ISRO is finalising plans to get two spare navigation satellites of its IRNSS fleet built by industry in the next two years.
It will handhold industry for the first project and build it by March 2017. The second one will be built entirely by industry, M. Annadurai, Director of ISRO Satellite Centre, said on Thursday. Both will be 1,400-kg spares kept ready on ground.
“We plan to have a consortium of industry to do the two navigation satellites. The rest of the seven navigation satellites are in orbit,” Dr. Annadurai told The Hindu .
ISRO will lend its infrastructure and expertise while industries bring on the hardware for the satellites that will back up the Indian regional navigation spacecraft, sometimes called the ‘Indian GPS’.

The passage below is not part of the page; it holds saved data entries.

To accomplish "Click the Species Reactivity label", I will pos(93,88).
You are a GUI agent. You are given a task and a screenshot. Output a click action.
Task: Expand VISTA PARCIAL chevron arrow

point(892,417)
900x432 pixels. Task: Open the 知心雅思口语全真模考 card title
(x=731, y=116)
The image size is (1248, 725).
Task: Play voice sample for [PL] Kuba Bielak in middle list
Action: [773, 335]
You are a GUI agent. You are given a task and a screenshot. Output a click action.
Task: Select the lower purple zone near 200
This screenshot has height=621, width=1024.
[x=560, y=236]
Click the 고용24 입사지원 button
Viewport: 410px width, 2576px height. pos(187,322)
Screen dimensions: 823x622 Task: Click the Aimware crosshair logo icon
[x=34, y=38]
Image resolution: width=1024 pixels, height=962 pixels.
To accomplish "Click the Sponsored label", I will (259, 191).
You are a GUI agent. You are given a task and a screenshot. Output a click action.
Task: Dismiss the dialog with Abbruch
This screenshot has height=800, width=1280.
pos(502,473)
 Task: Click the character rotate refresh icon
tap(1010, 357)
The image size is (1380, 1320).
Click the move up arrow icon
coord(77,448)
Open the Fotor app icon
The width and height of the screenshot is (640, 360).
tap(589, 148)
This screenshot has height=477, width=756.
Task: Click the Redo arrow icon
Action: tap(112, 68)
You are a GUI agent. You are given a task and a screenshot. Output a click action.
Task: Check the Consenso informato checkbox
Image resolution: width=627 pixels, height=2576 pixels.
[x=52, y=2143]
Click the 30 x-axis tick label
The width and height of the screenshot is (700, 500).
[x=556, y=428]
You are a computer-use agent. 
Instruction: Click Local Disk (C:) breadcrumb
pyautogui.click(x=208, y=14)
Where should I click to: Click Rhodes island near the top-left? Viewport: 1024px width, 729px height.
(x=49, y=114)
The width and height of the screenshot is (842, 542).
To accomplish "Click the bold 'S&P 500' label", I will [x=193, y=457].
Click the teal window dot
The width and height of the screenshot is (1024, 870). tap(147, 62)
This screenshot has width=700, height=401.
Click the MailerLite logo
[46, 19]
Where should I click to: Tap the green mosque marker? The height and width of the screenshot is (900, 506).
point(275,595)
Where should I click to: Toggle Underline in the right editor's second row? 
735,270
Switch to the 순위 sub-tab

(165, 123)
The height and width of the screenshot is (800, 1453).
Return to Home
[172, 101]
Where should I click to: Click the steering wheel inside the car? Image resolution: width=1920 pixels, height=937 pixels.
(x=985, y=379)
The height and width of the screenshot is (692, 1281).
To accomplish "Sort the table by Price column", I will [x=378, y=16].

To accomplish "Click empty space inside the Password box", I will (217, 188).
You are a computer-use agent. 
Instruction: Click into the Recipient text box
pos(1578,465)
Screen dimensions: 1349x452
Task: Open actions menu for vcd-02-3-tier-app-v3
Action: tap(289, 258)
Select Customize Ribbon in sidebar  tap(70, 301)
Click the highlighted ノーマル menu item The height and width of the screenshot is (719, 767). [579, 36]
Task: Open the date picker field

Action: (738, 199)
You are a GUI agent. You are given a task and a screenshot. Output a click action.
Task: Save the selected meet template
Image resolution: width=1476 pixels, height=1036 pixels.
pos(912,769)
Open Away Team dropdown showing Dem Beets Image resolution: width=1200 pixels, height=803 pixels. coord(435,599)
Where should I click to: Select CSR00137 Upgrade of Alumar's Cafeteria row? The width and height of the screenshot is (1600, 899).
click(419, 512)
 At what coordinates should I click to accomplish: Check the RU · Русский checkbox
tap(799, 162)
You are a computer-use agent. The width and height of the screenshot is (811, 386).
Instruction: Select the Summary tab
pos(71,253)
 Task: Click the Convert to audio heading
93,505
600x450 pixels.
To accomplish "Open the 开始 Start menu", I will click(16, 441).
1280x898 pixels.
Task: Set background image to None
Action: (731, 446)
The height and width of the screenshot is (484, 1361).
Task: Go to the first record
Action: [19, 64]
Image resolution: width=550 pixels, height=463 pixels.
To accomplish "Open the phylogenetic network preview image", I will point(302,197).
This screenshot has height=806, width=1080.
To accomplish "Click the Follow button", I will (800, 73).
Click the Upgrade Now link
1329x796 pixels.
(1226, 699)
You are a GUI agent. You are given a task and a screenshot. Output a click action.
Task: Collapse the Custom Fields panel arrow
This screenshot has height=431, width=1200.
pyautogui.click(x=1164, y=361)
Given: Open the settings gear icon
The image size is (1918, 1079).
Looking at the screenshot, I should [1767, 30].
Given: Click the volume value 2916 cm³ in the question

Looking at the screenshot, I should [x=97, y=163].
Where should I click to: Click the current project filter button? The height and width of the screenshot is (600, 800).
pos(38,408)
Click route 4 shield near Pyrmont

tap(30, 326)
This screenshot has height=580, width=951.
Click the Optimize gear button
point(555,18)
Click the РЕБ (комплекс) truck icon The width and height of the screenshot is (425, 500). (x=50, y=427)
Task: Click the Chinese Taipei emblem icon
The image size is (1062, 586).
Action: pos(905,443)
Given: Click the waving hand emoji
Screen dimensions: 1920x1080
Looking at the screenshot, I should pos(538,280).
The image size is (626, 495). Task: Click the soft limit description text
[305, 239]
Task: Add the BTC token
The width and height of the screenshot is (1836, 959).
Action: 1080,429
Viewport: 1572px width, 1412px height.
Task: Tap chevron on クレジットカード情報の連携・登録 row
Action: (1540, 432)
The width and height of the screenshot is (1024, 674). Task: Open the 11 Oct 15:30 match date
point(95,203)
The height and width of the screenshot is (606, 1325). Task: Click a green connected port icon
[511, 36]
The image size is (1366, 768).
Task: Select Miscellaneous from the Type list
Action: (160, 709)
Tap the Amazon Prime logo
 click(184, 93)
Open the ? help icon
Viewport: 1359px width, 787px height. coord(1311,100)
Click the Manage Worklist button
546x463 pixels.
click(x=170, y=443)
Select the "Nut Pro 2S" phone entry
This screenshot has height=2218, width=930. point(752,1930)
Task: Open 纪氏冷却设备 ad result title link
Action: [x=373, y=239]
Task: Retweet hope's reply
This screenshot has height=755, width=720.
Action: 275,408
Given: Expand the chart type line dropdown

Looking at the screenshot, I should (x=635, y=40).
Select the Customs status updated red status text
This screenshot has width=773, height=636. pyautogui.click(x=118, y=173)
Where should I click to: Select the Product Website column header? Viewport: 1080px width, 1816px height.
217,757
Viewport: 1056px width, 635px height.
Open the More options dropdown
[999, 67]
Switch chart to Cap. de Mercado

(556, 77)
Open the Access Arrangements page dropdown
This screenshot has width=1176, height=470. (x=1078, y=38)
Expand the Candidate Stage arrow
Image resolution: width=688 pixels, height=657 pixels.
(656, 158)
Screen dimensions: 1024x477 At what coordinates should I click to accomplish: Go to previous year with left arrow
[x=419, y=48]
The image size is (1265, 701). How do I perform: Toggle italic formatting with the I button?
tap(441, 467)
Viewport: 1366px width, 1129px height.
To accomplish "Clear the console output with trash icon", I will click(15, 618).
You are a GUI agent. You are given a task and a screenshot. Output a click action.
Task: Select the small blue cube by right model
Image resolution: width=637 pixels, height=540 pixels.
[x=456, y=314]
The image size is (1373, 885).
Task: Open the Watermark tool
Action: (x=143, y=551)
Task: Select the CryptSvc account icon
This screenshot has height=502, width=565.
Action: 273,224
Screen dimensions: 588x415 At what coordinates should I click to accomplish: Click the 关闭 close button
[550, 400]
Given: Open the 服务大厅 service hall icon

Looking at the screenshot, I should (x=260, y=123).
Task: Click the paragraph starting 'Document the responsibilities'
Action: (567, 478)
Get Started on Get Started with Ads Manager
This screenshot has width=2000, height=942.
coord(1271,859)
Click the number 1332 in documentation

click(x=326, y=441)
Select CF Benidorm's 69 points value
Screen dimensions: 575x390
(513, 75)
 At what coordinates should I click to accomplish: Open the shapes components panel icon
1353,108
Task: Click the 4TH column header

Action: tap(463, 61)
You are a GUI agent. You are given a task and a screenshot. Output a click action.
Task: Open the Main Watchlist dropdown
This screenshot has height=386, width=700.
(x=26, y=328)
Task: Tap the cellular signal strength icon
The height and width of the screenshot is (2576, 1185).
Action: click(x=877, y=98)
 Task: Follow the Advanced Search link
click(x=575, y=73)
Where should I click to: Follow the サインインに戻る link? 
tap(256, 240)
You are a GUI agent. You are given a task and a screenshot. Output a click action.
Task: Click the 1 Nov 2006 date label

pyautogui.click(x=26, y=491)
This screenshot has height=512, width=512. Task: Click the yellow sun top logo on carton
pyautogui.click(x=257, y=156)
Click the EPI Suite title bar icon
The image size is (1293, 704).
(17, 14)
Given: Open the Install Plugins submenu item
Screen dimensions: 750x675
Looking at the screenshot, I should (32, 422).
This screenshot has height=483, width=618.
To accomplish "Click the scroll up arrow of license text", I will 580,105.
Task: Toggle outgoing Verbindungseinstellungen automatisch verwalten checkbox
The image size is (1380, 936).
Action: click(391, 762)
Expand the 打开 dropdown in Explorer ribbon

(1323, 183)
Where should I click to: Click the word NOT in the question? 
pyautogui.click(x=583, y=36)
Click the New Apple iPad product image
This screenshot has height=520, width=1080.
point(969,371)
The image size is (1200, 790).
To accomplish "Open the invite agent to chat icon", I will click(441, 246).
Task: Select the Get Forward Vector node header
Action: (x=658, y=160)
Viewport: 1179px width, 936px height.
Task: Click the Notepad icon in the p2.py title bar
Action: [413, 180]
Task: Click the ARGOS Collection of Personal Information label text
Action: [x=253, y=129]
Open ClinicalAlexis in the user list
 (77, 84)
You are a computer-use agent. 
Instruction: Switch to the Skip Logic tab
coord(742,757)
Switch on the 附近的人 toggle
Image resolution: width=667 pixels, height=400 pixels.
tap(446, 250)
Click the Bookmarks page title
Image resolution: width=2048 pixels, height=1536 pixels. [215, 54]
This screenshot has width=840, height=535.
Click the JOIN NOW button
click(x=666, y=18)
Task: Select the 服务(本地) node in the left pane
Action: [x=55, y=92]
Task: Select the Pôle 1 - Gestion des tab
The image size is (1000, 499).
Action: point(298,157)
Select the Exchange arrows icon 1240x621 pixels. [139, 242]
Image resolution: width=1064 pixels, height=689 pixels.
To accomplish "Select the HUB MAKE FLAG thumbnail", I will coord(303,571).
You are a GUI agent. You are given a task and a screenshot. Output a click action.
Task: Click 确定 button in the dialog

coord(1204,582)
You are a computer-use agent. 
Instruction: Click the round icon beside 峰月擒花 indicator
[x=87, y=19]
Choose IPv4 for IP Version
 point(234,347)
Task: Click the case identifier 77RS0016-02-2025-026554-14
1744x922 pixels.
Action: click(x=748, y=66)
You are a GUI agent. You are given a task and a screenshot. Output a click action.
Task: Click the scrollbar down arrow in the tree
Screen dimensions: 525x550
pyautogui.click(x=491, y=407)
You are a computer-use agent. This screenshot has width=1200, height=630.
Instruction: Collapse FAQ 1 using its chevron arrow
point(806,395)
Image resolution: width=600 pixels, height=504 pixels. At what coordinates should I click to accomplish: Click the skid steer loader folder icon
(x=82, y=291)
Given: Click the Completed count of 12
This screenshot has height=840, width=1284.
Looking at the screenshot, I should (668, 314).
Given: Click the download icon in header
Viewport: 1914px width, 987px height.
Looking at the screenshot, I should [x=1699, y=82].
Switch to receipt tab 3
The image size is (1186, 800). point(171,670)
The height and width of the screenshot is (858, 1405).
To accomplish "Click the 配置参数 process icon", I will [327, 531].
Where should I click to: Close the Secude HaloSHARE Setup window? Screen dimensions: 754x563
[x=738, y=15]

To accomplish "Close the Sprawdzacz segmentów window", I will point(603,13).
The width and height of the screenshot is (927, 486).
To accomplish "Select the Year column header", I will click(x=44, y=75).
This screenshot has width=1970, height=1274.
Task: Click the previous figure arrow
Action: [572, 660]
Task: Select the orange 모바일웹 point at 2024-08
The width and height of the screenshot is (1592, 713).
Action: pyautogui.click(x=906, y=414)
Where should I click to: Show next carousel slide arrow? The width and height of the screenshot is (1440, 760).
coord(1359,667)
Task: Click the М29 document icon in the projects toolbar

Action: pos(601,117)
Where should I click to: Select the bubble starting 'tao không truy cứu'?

Expressions of interest were called in June and ISRO is discussing the nitty-gritty of risks, price and profit sharing with prospective partners.
‘Technical bid soon’Dr. Annadurai said ISRO plans to go to the next level and issue the request for proposal — the technical bid — “in weeks” to interested companies from both, public and private sectors.
The bids are planned to be evaluated and a final consortium to be identified by October, so that the spacecraft can be ready by March 2017. The second spacecraft is aimed for a year thereafter, but will be built by industry using ISRO’s designs and under its watch.
ISRO Chairman A.S. Kiran Kumar said at the World Space Biz conference earlier that there was an urgency to double the number of satellites ISRO launches for a variety of uses.